# start of Entries provided

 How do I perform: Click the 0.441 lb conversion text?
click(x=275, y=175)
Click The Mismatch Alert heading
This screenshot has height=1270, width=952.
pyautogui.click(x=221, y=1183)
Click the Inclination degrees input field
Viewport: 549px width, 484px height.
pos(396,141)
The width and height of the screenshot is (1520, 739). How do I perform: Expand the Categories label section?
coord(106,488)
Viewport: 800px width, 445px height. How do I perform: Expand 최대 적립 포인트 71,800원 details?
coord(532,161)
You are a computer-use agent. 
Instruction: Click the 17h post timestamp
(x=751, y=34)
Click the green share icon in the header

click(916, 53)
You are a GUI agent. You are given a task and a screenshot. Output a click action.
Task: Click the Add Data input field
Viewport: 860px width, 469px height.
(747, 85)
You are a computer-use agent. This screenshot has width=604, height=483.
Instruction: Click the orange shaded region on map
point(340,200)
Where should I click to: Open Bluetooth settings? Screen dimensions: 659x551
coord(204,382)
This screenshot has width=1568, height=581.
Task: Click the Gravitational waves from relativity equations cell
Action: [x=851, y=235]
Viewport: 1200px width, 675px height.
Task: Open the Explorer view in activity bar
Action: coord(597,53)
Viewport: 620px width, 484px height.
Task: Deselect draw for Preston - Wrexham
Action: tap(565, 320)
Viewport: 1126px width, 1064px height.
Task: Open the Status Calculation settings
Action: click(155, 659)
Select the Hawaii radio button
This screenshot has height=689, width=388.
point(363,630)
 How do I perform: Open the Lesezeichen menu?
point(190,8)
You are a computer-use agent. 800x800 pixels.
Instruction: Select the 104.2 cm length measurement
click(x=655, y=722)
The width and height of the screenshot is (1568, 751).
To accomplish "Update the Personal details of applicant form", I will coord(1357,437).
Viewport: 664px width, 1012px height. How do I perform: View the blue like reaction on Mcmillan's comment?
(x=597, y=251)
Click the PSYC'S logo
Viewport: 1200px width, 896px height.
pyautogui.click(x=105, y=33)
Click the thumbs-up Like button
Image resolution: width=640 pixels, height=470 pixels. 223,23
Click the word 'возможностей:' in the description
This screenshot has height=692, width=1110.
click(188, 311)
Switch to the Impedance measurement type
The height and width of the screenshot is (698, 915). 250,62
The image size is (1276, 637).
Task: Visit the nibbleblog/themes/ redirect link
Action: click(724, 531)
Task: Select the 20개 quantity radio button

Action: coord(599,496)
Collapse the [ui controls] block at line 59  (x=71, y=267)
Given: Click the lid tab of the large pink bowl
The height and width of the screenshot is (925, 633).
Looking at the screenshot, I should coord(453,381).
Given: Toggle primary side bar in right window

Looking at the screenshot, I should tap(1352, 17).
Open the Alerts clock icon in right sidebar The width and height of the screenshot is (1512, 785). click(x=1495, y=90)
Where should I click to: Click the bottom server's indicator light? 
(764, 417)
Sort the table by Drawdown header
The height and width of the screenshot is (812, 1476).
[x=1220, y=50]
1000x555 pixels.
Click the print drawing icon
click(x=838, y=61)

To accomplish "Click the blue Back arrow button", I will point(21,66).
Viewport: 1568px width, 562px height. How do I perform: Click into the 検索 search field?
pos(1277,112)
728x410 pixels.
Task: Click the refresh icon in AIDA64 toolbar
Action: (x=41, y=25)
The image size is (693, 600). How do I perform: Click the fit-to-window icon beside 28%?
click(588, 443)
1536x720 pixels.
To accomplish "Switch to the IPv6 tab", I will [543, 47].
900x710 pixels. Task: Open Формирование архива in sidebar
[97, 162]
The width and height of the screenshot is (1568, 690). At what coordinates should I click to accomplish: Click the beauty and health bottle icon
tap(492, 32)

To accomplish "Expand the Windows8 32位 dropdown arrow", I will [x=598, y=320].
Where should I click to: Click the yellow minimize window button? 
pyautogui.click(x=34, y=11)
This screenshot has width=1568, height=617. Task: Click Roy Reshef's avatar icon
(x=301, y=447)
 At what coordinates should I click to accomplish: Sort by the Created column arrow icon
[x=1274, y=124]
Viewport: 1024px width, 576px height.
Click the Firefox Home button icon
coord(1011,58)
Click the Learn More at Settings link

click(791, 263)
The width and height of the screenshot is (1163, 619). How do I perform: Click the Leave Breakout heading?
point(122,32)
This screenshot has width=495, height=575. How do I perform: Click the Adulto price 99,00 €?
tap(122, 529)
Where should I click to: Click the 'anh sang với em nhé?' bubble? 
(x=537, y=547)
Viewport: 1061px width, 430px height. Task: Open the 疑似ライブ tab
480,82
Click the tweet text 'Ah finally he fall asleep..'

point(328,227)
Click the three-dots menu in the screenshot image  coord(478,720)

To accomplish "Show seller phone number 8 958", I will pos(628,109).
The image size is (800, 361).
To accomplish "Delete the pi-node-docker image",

# end of Entries provided

**Written exercise**
Rewrite every line of the rows above as a JSON list of strings, one string per line, and leave out the blank lines.

**Exercise response**
[
  " How do I perform: Click the 0.441 lb conversion text?",
  "click(x=275, y=175)",
  "Click The Mismatch Alert heading",
  "This screenshot has height=1270, width=952.",
  "pyautogui.click(x=221, y=1183)",
  "Click the Inclination degrees input field",
  "Viewport: 549px width, 484px height.",
  "pos(396,141)",
  "The width and height of the screenshot is (1520, 739). How do I perform: Expand the Categories label section?",
  "coord(106,488)",
  "Viewport: 800px width, 445px height. How do I perform: Expand 최대 적립 포인트 71,800원 details?",
  "coord(532,161)",
  "You are a computer-use agent. ",
  "Instruction: Click the 17h post timestamp",
  "(x=751, y=34)",
  "Click the green share icon in the header",
  "click(916, 53)",
  "You are a GUI agent. You are given a task and a screenshot. Output a click action.",
  "Task: Click the Add Data input field",
  "Viewport: 860px width, 469px height.",
  "(747, 85)",
  "You are a computer-use agent. This screenshot has width=604, height=483.",
  "Instruction: Click the orange shaded region on map",
  "point(340,200)",
  "Where should I click to: Open Bluetooth settings? Screen dimensions: 659x551",
  "coord(204,382)",
  "This screenshot has width=1568, height=581.",
  "Task: Click the Gravitational waves from relativity equations cell",
  "Action: [x=851, y=235]",
  "Viewport: 1200px width, 675px height.",
  "Task: Open the Explorer view in activity bar",
  "Action: coord(597,53)",
  "Viewport: 620px width, 484px height.",
  "Task: Deselect draw for Preston - Wrexham",
  "Action: tap(565, 320)",
  "Viewport: 1126px width, 1064px height.",
  "Task: Open the Status Calculation settings",
  "Action: click(155, 659)",
  "Select the Hawaii radio button",
  "This screenshot has height=689, width=388.",
  "point(363,630)",
  " How do I perform: Open the Lesezeichen menu?",
  "point(190,8)",
  "You are a computer-use agent. 800x800 pixels.",
  "Instruction: Select the 104.2 cm length measurement",
  "click(x=655, y=722)",
  "The width and height of the screenshot is (1568, 751).",
  "To accomplish \"Update the Personal details of applicant form\", I will coord(1357,437).",
  "Viewport: 664px width, 1012px height. How do I perform: View the blue like reaction on Mcmillan's comment?",
  "(x=597, y=251)",
  "Click the PSYC'S logo",
  "Viewport: 1200px width, 896px height.",
  "pyautogui.click(x=105, y=33)",
  "Click the thumbs-up Like button",
  "Image resolution: width=640 pixels, height=470 pixels. 223,23",
  "Click the word 'возможностей:' in the description",
  "This screenshot has height=692, width=1110.",
  "click(188, 311)",
  "Switch to the Impedance measurement type",
  "The height and width of the screenshot is (698, 915). 250,62",
  "The image size is (1276, 637).",
  "Task: Visit the nibbleblog/themes/ redirect link",
  "Action: click(724, 531)",
  "Task: Select the 20개 quantity radio button",
  "Action: coord(599,496)",
  "Collapse the [ui controls] block at line 59  (x=71, y=267)",
  "Given: Click the lid tab of the large pink bowl",
  "The height and width of the screenshot is (925, 633).",
  "Looking at the screenshot, I should coord(453,381).",
  "Given: Toggle primary side bar in right window",
  "Looking at the screenshot, I should tap(1352, 17).",
  "Open the Alerts clock icon in right sidebar The width and height of the screenshot is (1512, 785). click(x=1495, y=90)",
  "Where should I click to: Click the bottom server's indicator light? ",
  "(764, 417)",
  "Sort the table by Drawdown header",
  "The height and width of the screenshot is (812, 1476).",
  "[x=1220, y=50]",
  "1000x555 pixels.",
  "Click the print drawing icon",
  "click(x=838, y=61)",
  "To accomplish \"Click the blue Back arrow button\", I will point(21,66).",
  "Viewport: 1568px width, 562px height. How do I perform: Click into the 検索 search field?",
  "pos(1277,112)",
  "728x410 pixels.",
  "Task: Click the refresh icon in AIDA64 toolbar",
  "Action: (x=41, y=25)",
  "The image size is (693, 600). How do I perform: Click the fit-to-window icon beside 28%?",
  "click(588, 443)",
  "1536x720 pixels.",
  "To accomplish \"Switch to the IPv6 tab\", I will [543, 47].",
  "900x710 pixels. Task: Open Формирование архива in sidebar",
  "[97, 162]",
  "The width and height of the screenshot is (1568, 690). At what coordinates should I click to accomplish: Click the beauty and health bottle icon",
  "tap(492, 32)",
  "To accomplish \"Expand the Windows8 32位 dropdown arrow\", I will [x=598, y=320].",
  "Where should I click to: Click the yellow minimize window button? ",
  "pyautogui.click(x=34, y=11)",
  "This screenshot has width=1568, height=617. Task: Click Roy Reshef's avatar icon",
  "(x=301, y=447)",
  " At what coordinates should I click to accomplish: Sort by the Created column arrow icon",
  "[x=1274, y=124]",
  "Viewport: 1024px width, 576px height.",
  "Click the Firefox Home button icon",
  "coord(1011,58)",
  "Click the Learn More at Settings link",
  "click(791, 263)",
  "The width and height of the screenshot is (1163, 619). How do I perform: Click the Leave Breakout heading?",
  "point(122,32)",
  "This screenshot has width=495, height=575. How do I perform: Click the Adulto price 99,00 €?",
  "tap(122, 529)",
  "Where should I click to: Click the 'anh sang với em nhé?' bubble? ",
  "(x=537, y=547)",
  "Viewport: 1061px width, 430px height. Task: Open the 疑似ライブ tab",
  "480,82",
  "Click the tweet text 'Ah finally he fall asleep..'",
  "point(328,227)",
  "Click the three-dots menu in the screenshot image  coord(478,720)",
  "To accomplish \"Show seller phone number 8 958\", I will pos(628,109).",
  "The image size is (800, 361).",
  "To accomplish \"Delete the pi-node-docker image\","
]